REQUIREMENT: Please return each entry exactly as it appears, but not the pictures.

INPUT RECORDS:

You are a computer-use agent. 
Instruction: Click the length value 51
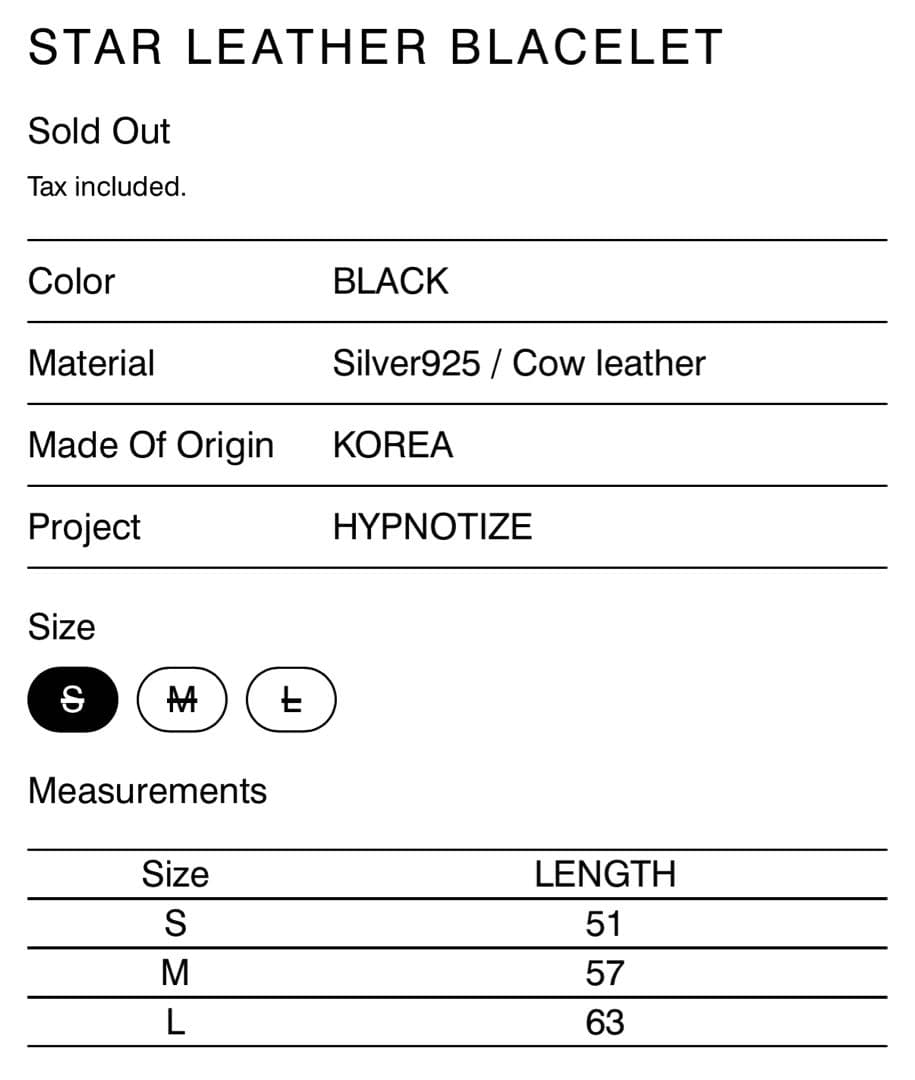605,923
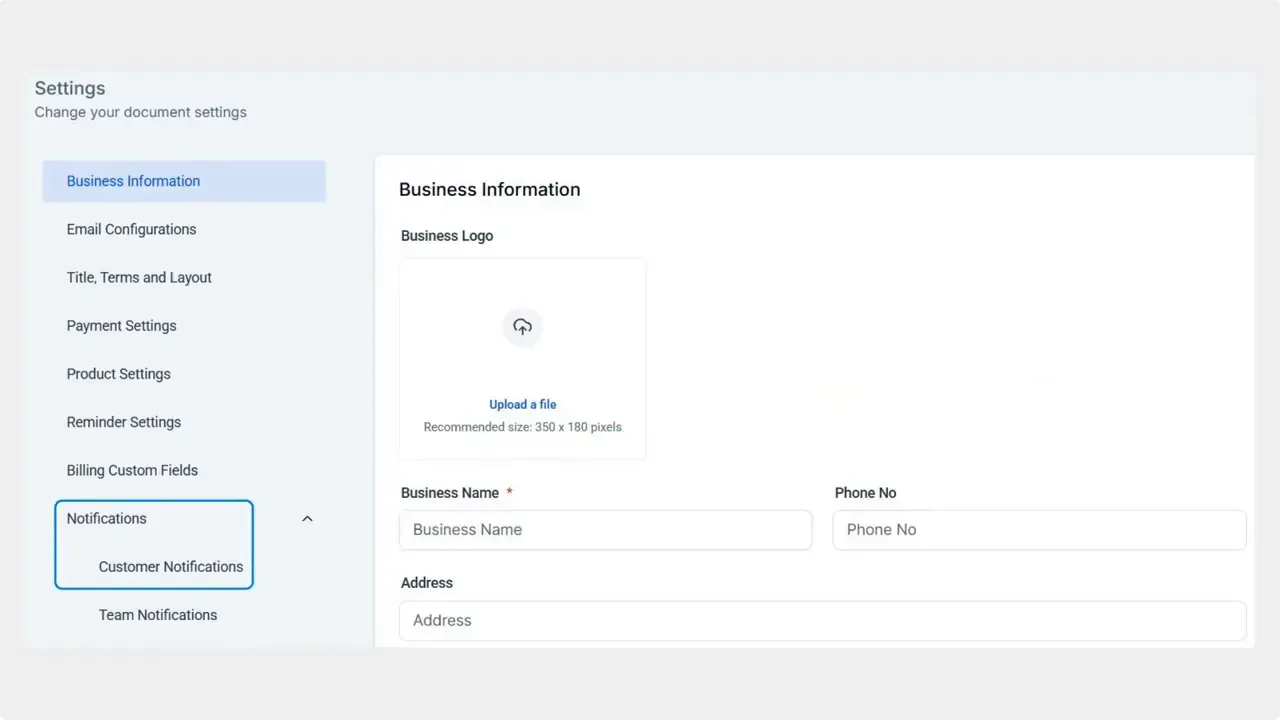Click the Business Logo upload area

point(522,357)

EXERCISE RESPONSE:
You are a computer-use agent. 
Instruction: Click the length value 51
605,923
Click the Business Logo upload area

point(522,357)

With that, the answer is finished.